* [Work required] Copy every one of the following lines verbatim, with no changes.

(Dataset items)

• • •

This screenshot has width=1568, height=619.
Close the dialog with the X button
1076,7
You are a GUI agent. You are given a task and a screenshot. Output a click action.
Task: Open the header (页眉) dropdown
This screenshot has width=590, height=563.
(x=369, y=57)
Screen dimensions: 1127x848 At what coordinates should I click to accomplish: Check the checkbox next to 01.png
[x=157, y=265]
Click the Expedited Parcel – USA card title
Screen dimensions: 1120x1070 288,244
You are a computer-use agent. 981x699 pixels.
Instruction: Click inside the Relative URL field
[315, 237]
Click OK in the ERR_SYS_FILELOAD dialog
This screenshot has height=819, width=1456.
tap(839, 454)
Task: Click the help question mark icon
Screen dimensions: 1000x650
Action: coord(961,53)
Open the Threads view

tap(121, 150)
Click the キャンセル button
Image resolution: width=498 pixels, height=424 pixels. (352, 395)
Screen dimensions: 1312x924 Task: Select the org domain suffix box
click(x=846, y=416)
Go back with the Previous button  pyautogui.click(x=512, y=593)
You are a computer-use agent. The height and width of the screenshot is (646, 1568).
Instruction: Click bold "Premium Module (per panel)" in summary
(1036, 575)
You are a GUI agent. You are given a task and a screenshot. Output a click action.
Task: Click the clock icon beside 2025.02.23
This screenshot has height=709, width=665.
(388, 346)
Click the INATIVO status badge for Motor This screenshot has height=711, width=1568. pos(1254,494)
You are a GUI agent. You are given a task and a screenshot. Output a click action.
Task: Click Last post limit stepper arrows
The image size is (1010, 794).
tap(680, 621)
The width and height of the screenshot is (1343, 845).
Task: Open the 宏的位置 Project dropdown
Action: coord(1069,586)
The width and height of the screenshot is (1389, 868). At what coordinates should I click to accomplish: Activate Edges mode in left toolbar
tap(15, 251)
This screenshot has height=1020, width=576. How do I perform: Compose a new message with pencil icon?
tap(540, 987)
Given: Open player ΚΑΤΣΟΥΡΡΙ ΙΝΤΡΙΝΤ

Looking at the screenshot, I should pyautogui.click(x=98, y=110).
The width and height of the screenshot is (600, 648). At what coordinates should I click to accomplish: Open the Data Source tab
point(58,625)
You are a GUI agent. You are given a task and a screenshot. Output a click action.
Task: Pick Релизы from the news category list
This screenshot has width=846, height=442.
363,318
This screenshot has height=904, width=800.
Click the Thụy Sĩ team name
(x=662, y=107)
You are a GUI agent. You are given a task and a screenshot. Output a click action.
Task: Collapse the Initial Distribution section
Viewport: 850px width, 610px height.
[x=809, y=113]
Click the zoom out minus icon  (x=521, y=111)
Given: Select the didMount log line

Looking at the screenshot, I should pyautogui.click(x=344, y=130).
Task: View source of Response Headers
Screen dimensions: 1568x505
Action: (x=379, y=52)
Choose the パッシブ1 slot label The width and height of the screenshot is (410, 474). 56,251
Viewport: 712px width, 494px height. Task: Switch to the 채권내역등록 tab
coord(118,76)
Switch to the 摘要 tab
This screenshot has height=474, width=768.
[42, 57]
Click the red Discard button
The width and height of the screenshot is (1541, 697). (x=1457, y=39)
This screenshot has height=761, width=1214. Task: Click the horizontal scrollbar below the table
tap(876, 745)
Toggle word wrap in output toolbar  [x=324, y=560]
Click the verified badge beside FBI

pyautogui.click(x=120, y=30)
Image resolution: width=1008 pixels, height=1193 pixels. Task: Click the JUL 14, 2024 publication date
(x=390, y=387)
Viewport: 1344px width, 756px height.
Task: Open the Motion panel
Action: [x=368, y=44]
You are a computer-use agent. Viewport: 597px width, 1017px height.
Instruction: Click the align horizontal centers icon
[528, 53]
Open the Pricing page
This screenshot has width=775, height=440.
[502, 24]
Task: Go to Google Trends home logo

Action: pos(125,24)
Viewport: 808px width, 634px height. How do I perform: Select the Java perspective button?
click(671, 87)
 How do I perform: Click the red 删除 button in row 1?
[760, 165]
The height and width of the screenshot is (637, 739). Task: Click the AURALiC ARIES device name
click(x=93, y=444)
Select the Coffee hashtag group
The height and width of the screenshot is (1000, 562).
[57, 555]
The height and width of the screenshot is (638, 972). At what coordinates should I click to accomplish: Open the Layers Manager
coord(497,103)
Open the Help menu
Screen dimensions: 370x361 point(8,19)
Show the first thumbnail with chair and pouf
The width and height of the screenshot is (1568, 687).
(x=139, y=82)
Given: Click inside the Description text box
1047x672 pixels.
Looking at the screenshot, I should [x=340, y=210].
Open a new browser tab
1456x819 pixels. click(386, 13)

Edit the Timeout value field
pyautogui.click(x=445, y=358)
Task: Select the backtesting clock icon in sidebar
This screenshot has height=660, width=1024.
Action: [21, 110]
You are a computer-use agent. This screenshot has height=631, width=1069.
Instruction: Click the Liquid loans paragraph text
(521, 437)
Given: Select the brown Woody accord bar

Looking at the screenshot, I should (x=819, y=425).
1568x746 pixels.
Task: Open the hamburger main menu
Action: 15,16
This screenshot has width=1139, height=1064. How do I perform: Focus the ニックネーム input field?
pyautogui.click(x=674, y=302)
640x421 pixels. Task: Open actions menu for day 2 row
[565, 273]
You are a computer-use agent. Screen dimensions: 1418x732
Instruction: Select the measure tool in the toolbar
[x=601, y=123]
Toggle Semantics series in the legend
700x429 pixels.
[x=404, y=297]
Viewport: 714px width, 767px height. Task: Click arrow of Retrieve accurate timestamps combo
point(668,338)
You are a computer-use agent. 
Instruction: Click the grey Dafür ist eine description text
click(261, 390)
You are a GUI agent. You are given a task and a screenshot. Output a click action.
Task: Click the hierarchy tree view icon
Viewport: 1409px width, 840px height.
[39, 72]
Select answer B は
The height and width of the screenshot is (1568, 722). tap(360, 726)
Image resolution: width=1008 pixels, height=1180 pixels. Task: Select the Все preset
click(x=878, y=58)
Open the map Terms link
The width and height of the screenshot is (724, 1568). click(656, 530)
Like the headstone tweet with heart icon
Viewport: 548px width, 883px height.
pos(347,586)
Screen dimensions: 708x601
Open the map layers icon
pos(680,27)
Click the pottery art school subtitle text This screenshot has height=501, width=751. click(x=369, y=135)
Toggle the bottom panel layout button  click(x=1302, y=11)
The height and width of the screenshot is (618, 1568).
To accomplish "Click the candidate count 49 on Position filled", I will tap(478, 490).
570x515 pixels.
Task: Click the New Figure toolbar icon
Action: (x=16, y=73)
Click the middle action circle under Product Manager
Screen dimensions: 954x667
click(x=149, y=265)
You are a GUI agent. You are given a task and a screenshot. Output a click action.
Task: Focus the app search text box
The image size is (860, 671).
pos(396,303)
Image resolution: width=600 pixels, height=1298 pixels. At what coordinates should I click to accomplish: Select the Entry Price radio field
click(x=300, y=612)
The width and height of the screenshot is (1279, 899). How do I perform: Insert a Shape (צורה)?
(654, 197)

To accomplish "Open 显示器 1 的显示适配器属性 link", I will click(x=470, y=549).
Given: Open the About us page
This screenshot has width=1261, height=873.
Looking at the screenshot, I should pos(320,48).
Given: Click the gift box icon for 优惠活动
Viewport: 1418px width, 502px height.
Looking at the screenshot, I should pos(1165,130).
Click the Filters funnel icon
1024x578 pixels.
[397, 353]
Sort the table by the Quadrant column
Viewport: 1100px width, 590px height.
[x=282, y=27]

• • •

* [Task response]
This screenshot has width=1568, height=619.
Close the dialog with the X button
1076,7
You are a GUI agent. You are given a task and a screenshot. Output a click action.
Task: Open the header (页眉) dropdown
This screenshot has width=590, height=563.
(x=369, y=57)
Screen dimensions: 1127x848 At what coordinates should I click to accomplish: Check the checkbox next to 01.png
[x=157, y=265]
Click the Expedited Parcel – USA card title
Screen dimensions: 1120x1070 288,244
You are a computer-use agent. 981x699 pixels.
Instruction: Click inside the Relative URL field
[315, 237]
Click OK in the ERR_SYS_FILELOAD dialog
This screenshot has height=819, width=1456.
tap(839, 454)
Task: Click the help question mark icon
Screen dimensions: 1000x650
Action: coord(961,53)
Open the Threads view

tap(121, 150)
Click the キャンセル button
Image resolution: width=498 pixels, height=424 pixels. (352, 395)
Screen dimensions: 1312x924 Task: Select the org domain suffix box
click(x=846, y=416)
Go back with the Previous button  pyautogui.click(x=512, y=593)
You are a computer-use agent. The height and width of the screenshot is (646, 1568).
Instruction: Click bold "Premium Module (per panel)" in summary
(1036, 575)
You are a GUI agent. You are given a task and a screenshot. Output a click action.
Task: Click the clock icon beside 2025.02.23
This screenshot has height=709, width=665.
(388, 346)
Click the INATIVO status badge for Motor This screenshot has height=711, width=1568. pos(1254,494)
You are a GUI agent. You are given a task and a screenshot. Output a click action.
Task: Click Last post limit stepper arrows
The image size is (1010, 794).
tap(680, 621)
The width and height of the screenshot is (1343, 845).
Task: Open the 宏的位置 Project dropdown
Action: coord(1069,586)
The width and height of the screenshot is (1389, 868). At what coordinates should I click to accomplish: Activate Edges mode in left toolbar
tap(15, 251)
This screenshot has height=1020, width=576. How do I perform: Compose a new message with pencil icon?
tap(540, 987)
Given: Open player ΚΑΤΣΟΥΡΡΙ ΙΝΤΡΙΝΤ

Looking at the screenshot, I should pyautogui.click(x=98, y=110).
The width and height of the screenshot is (600, 648). At what coordinates should I click to accomplish: Open the Data Source tab
point(58,625)
You are a GUI agent. You are given a task and a screenshot. Output a click action.
Task: Pick Релизы from the news category list
This screenshot has width=846, height=442.
363,318
This screenshot has height=904, width=800.
Click the Thụy Sĩ team name
(x=662, y=107)
You are a GUI agent. You are given a task and a screenshot. Output a click action.
Task: Collapse the Initial Distribution section
Viewport: 850px width, 610px height.
[x=809, y=113]
Click the zoom out minus icon  (x=521, y=111)
Given: Select the didMount log line

Looking at the screenshot, I should pyautogui.click(x=344, y=130).
Task: View source of Response Headers
Screen dimensions: 1568x505
Action: (x=379, y=52)
Choose the パッシブ1 slot label The width and height of the screenshot is (410, 474). 56,251
Viewport: 712px width, 494px height. Task: Switch to the 채권내역등록 tab
coord(118,76)
Switch to the 摘要 tab
This screenshot has height=474, width=768.
[42, 57]
Click the red Discard button
The width and height of the screenshot is (1541, 697). (x=1457, y=39)
This screenshot has height=761, width=1214. Task: Click the horizontal scrollbar below the table
tap(876, 745)
Toggle word wrap in output toolbar  [x=324, y=560]
Click the verified badge beside FBI

pyautogui.click(x=120, y=30)
Image resolution: width=1008 pixels, height=1193 pixels. Task: Click the JUL 14, 2024 publication date
(x=390, y=387)
Viewport: 1344px width, 756px height.
Task: Open the Motion panel
Action: [x=368, y=44]
You are a computer-use agent. Viewport: 597px width, 1017px height.
Instruction: Click the align horizontal centers icon
[528, 53]
Open the Pricing page
This screenshot has width=775, height=440.
[502, 24]
Task: Go to Google Trends home logo

Action: pos(125,24)
Viewport: 808px width, 634px height. How do I perform: Select the Java perspective button?
click(671, 87)
 How do I perform: Click the red 删除 button in row 1?
[760, 165]
The height and width of the screenshot is (637, 739). Task: Click the AURALiC ARIES device name
click(x=93, y=444)
Select the Coffee hashtag group
The height and width of the screenshot is (1000, 562).
[57, 555]
The height and width of the screenshot is (638, 972). At what coordinates should I click to accomplish: Open the Layers Manager
coord(497,103)
Open the Help menu
Screen dimensions: 370x361 point(8,19)
Show the first thumbnail with chair and pouf
The width and height of the screenshot is (1568, 687).
(x=139, y=82)
Given: Click inside the Description text box
1047x672 pixels.
Looking at the screenshot, I should [x=340, y=210].
Open a new browser tab
1456x819 pixels. click(386, 13)

Edit the Timeout value field
pyautogui.click(x=445, y=358)
Task: Select the backtesting clock icon in sidebar
This screenshot has height=660, width=1024.
Action: [21, 110]
You are a computer-use agent. This screenshot has height=631, width=1069.
Instruction: Click the Liquid loans paragraph text
(521, 437)
Given: Select the brown Woody accord bar

Looking at the screenshot, I should (x=819, y=425).
1568x746 pixels.
Task: Open the hamburger main menu
Action: 15,16
This screenshot has width=1139, height=1064. How do I perform: Focus the ニックネーム input field?
pyautogui.click(x=674, y=302)
640x421 pixels. Task: Open actions menu for day 2 row
[565, 273]
You are a computer-use agent. Screen dimensions: 1418x732
Instruction: Select the measure tool in the toolbar
[x=601, y=123]
Toggle Semantics series in the legend
700x429 pixels.
[x=404, y=297]
Viewport: 714px width, 767px height. Task: Click arrow of Retrieve accurate timestamps combo
point(668,338)
You are a computer-use agent. 
Instruction: Click the grey Dafür ist eine description text
click(261, 390)
You are a GUI agent. You are given a task and a screenshot. Output a click action.
Task: Click the hierarchy tree view icon
Viewport: 1409px width, 840px height.
[39, 72]
Select answer B は
The height and width of the screenshot is (1568, 722). tap(360, 726)
Image resolution: width=1008 pixels, height=1180 pixels. Task: Select the Все preset
click(x=878, y=58)
Open the map Terms link
The width and height of the screenshot is (724, 1568). click(656, 530)
Like the headstone tweet with heart icon
Viewport: 548px width, 883px height.
pos(347,586)
Screen dimensions: 708x601
Open the map layers icon
pos(680,27)
Click the pottery art school subtitle text This screenshot has height=501, width=751. click(x=369, y=135)
Toggle the bottom panel layout button  click(x=1302, y=11)
The height and width of the screenshot is (618, 1568).
To accomplish "Click the candidate count 49 on Position filled", I will tap(478, 490).
570x515 pixels.
Task: Click the New Figure toolbar icon
Action: (x=16, y=73)
Click the middle action circle under Product Manager
Screen dimensions: 954x667
click(x=149, y=265)
You are a GUI agent. You are given a task and a screenshot. Output a click action.
Task: Focus the app search text box
The image size is (860, 671).
pos(396,303)
Image resolution: width=600 pixels, height=1298 pixels. At what coordinates should I click to accomplish: Select the Entry Price radio field
click(x=300, y=612)
The width and height of the screenshot is (1279, 899). How do I perform: Insert a Shape (צורה)?
(654, 197)

To accomplish "Open 显示器 1 的显示适配器属性 link", I will click(x=470, y=549).
Given: Open the About us page
This screenshot has width=1261, height=873.
Looking at the screenshot, I should pos(320,48).
Given: Click the gift box icon for 优惠活动
Viewport: 1418px width, 502px height.
Looking at the screenshot, I should pos(1165,130).
Click the Filters funnel icon
1024x578 pixels.
[397, 353]
Sort the table by the Quadrant column
Viewport: 1100px width, 590px height.
[x=282, y=27]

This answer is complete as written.